Providers have learned the hard way just how important it is to have quality software implemented in their practice. Without a quality EHR, the physician would lack the tools they need to optimize productivity, documentation, and their ability to make well-informed medical decisions. Without quality practice management software, the accuracy and efficiency of workflow decline rapidly all throughout your practice. Without specialty specific software, specialists are unable to operate at their highest clinical efficiency. And without a quality vendor of medical billing software, providers are unable to maintain a high clean claims rate, they see an increase in costs, and no evidence of the timely payments they need to stay up and operating. The revenue cycle at a practice is one of the most important things that providers need to continue offering care to their patients. The revenue cycle is the foundation on which healthcare professionals are able to sustain their practice. Quality medical billing software helps providers execute revenue improving solutions to the best of their ability.
The Revenue Growing Solutions of Medical Billing Software:
1) Expedite Payments
There are a number of contributing factors to the decrease in timely payments many providers are seeing at their practice. Part of it has to do with the portion of the bill a patient is responsible for. A quality vendor of medical billing software offers solutions to help your patients better understand their bill as well as offer them simple ways to pay it. Fully integrated with your practice’s patient portal, your patients can easily view and understand their medical bill, improving the likely hood of on-time patient payments. Here they also have simplified and convenient methods to make a payment! This is incredibly important because patients do not always know the best way to pay their bill. When medical billing software allows them to make a payment with a credit card, at any time of day, timely patient payments increase.

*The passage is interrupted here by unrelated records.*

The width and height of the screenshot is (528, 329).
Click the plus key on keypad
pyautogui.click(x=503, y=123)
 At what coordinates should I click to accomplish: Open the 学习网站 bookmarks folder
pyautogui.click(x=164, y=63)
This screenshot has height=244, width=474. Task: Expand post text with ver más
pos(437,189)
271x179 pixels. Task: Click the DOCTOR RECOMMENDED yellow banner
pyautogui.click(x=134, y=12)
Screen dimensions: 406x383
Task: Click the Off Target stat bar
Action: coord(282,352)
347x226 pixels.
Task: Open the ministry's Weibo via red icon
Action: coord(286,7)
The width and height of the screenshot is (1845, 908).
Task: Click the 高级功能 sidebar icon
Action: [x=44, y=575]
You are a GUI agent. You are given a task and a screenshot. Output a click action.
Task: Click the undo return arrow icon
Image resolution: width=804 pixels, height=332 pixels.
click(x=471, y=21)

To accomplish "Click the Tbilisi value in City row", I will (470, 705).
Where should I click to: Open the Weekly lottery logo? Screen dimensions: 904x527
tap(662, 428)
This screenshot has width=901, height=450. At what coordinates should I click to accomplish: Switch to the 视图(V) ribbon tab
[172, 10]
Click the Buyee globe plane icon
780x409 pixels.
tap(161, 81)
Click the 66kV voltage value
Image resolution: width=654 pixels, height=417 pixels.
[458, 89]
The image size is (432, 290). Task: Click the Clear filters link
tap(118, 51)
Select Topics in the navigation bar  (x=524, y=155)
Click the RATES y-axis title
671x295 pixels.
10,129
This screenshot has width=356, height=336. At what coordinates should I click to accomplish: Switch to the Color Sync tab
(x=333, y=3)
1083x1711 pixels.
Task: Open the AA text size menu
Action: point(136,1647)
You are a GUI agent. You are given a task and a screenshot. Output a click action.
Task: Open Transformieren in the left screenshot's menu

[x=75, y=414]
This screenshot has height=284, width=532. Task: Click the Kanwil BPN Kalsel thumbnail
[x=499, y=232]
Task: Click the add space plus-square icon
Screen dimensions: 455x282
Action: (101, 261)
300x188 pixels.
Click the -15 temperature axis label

Another roadblock that slows down timely payments is claim submission and resubmission. When a claim is denied the first time, it takes time to resubmit. Medical billing software from a quality vendor can increase the likelihood of a clean claim, expediting your payment.
2) Eliminate Lost Revenue
Practice revenue is often lost through simple mistakes that cause your revenue to slip through the cracks. For example, if a claim is denied the first time, it must be resubmitted during a certain window of time in order to be considered for approval. If that window closes, providers lose their chance at payment from the insurance provider. Another example of lost revenue is providers and their staff being unaware of which insurance companies allow for mid-month versus end-of-month billing. Medical billing software not only enables providers to submit claims right the first time but if a claim is denied for some reason, it helps providers stay on top of resubmission. Medical billing software also helps providers identify which insurance provider bill at what time of the month so your practice can optimize practice revenue.
3) Reduce Labor Costs
The cost of labor for your billing department is driven up for many different reasons. But the one to address right away is that the medical billing software your practice is currently using does not help your team work effectively or efficiently. Unhelpful software slows your team down, causing you to hire more staff to keep up with the needs of your practice. Quality medical billing software optimizes your teams workflow, offering simple-to-understand solutions to help meet goals more effectively. Good medical billing software also reduces staff burnout, helping you reduce the cost of hiring and training new employees.
4) Slash Denials
In order to achieve record-high clean claims at your practice, you first have to address the factors influencing the number of denials you are receiving. Denials are most often caused by a claim that is not coded correctly the first time. Medical billing software can help providers identify and address the red flags that may cause denials before the claim is submitted. By addressing the issue before submission, providers will see a large increase in their clean claims, which means a hefty slash in their denials. A clean claim means an on-time payment, so the more you can have the better.